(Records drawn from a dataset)
● ● ●

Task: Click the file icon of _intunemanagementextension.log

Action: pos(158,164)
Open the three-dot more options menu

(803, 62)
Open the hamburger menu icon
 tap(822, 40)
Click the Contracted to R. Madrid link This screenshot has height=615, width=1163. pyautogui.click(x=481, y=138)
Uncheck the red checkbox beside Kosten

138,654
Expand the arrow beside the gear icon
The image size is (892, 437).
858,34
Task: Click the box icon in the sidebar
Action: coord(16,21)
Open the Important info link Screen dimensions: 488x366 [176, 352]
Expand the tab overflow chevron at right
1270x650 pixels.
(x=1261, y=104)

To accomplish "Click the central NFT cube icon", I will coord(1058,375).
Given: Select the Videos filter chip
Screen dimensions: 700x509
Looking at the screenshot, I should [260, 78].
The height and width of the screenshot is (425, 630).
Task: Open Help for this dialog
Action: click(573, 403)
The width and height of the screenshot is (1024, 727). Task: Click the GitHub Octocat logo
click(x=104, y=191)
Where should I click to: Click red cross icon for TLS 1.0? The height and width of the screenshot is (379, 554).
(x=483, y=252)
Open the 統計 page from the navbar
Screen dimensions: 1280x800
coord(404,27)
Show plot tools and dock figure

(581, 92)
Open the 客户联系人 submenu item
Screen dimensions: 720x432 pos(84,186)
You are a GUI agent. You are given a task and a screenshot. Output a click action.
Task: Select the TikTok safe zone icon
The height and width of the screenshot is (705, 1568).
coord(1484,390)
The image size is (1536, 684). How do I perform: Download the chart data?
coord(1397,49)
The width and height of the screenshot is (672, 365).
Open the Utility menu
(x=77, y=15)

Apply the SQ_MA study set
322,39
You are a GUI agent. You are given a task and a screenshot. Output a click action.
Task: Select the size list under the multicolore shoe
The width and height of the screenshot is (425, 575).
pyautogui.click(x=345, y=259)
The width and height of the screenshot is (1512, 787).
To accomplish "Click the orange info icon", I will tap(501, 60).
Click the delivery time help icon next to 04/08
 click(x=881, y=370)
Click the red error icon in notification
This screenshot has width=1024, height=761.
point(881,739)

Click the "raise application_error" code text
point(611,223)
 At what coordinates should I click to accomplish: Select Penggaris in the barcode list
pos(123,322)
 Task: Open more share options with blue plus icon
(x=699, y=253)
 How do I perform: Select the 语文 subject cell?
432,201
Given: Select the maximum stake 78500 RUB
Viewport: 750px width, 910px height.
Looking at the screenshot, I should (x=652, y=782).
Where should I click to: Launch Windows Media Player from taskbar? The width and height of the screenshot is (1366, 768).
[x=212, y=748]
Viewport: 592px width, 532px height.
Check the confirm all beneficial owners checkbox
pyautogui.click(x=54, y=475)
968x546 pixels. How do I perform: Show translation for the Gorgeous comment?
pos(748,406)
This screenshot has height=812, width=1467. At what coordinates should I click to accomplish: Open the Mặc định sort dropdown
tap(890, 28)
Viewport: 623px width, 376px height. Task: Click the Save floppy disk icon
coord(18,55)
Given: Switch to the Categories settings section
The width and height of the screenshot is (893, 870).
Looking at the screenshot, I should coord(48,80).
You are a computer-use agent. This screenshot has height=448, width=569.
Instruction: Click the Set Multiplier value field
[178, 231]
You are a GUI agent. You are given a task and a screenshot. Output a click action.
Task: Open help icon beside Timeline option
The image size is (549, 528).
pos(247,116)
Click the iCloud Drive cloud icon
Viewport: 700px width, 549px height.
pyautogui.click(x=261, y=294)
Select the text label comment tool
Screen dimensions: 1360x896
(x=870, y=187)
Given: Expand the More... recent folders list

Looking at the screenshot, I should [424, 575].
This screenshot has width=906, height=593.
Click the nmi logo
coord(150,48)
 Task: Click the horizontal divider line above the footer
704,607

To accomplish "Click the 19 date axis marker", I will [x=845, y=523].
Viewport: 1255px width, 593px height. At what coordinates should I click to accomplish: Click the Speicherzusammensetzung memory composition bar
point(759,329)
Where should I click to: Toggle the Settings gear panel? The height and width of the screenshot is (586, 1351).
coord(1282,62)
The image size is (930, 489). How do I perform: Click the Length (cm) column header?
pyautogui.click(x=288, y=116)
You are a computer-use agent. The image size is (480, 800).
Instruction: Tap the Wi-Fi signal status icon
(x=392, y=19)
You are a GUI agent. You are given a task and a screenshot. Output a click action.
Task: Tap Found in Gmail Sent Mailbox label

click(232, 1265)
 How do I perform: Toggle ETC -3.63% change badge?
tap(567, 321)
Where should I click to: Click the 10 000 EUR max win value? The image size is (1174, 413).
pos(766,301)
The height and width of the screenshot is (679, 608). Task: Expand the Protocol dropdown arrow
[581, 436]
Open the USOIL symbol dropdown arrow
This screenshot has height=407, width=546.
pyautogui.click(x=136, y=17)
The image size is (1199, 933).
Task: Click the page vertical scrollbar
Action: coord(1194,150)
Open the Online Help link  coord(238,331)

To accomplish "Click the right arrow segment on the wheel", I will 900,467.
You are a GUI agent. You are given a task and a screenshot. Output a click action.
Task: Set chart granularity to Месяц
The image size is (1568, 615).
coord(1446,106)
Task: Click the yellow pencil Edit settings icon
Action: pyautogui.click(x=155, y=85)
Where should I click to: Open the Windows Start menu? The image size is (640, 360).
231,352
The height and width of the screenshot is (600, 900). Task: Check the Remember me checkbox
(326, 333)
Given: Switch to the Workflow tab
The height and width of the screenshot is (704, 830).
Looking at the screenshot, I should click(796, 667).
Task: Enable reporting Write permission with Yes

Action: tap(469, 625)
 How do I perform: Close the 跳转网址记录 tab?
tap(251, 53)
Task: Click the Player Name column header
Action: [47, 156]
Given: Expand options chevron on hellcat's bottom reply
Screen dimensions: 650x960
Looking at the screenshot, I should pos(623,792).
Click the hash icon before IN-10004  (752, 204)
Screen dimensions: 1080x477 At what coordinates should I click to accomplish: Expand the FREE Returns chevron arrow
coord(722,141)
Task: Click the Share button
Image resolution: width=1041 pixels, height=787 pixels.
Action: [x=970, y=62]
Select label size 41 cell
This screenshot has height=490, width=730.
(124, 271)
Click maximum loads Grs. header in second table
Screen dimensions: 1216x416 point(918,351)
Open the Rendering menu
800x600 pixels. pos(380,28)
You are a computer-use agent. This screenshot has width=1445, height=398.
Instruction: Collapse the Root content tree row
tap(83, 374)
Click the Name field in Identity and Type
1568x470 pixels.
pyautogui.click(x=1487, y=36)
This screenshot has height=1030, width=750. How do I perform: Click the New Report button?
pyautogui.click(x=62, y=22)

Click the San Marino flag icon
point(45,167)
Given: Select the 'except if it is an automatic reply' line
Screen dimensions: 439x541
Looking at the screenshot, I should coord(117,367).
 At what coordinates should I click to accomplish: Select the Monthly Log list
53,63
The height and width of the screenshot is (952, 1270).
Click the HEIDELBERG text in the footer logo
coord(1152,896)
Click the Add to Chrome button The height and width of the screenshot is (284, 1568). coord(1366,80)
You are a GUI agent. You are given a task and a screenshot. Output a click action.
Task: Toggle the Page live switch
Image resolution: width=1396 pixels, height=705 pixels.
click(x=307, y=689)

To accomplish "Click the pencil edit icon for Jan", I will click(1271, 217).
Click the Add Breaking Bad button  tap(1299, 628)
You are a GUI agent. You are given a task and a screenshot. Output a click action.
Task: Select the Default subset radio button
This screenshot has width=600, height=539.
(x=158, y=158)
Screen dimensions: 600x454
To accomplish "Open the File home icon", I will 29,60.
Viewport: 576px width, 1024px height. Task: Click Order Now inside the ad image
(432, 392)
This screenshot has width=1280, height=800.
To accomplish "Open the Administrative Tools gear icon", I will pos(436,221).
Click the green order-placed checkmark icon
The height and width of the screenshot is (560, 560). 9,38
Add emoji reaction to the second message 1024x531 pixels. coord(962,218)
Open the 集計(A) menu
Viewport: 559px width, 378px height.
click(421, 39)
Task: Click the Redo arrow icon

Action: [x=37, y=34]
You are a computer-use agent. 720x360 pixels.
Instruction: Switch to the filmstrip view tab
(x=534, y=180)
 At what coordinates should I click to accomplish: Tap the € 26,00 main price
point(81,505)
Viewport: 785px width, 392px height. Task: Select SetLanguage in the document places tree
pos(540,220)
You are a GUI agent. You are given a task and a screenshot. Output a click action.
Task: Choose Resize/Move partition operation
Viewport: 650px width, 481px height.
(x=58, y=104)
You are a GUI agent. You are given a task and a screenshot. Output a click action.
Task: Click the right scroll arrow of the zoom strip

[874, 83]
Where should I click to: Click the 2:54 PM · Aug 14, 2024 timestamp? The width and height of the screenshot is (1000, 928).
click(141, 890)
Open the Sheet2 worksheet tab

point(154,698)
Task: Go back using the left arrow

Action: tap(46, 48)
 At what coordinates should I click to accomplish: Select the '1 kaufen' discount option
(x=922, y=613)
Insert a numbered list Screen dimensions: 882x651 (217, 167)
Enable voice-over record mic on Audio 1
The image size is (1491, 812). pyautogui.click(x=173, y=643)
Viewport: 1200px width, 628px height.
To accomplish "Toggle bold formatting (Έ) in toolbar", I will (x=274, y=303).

● ● ●

• _What is expected_
Extract all lines from the data in which "link" is found.

• _Task output_
Click the Contracted to R. Madrid link This screenshot has height=615, width=1163. pyautogui.click(x=481, y=138)
Open the Important info link Screen dimensions: 488x366 [176, 352]
Open the Online Help link  coord(238,331)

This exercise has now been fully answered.